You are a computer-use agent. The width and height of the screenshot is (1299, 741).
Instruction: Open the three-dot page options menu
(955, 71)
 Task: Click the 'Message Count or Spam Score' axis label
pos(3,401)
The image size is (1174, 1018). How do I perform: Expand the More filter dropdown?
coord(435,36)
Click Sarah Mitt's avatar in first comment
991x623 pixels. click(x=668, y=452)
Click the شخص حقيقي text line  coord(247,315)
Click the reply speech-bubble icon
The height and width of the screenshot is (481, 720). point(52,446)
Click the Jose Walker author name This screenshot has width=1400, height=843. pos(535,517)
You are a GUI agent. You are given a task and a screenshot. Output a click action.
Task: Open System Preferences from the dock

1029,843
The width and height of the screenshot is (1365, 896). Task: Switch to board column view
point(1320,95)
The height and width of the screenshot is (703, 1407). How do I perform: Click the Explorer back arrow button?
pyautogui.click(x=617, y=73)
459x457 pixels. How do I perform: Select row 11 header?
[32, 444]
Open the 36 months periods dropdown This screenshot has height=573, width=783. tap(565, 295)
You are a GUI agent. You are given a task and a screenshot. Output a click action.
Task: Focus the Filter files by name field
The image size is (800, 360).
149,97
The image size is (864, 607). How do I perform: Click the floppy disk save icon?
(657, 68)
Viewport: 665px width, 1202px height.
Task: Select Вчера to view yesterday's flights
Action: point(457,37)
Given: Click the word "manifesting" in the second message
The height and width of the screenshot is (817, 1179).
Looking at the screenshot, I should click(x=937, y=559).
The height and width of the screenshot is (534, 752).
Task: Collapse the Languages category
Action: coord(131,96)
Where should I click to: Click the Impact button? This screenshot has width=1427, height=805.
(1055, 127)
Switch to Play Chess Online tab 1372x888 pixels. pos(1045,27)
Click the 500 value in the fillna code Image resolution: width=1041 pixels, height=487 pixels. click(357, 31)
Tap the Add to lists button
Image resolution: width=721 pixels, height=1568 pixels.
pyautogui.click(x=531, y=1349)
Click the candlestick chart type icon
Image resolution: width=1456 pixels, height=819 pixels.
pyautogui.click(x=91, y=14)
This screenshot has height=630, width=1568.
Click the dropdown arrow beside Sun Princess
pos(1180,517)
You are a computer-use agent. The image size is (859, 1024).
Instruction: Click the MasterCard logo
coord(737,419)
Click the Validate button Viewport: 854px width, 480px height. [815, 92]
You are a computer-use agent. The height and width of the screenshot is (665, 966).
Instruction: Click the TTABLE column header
━━━
## WHAT YOU NEED TO DO
Output everything from the line containing "Click the candlestick chart type icon" down to the end of the items as a Markdown table with columns No. and Text, one row per line and blank lines omitted.

## COMPLETED TASK
| No. | Text |
|---|---|
| 1 | Click the candlestick chart type icon |
| 2 | Image resolution: width=1456 pixels, height=819 pixels. |
| 3 | pyautogui.click(x=91, y=14) |
| 4 | This screenshot has height=630, width=1568. |
| 5 | Click the dropdown arrow beside Sun Princess |
| 6 | pos(1180,517) |
| 7 | You are a computer-use agent. The image size is (859, 1024). |
| 8 | Instruction: Click the MasterCard logo |
| 9 | coord(737,419) |
| 10 | Click the Validate button Viewport: 854px width, 480px height. [815, 92] |
| 11 | You are a computer-use agent. The height and width of the screenshot is (665, 966). |
| 12 | Instruction: Click the TTABLE column header |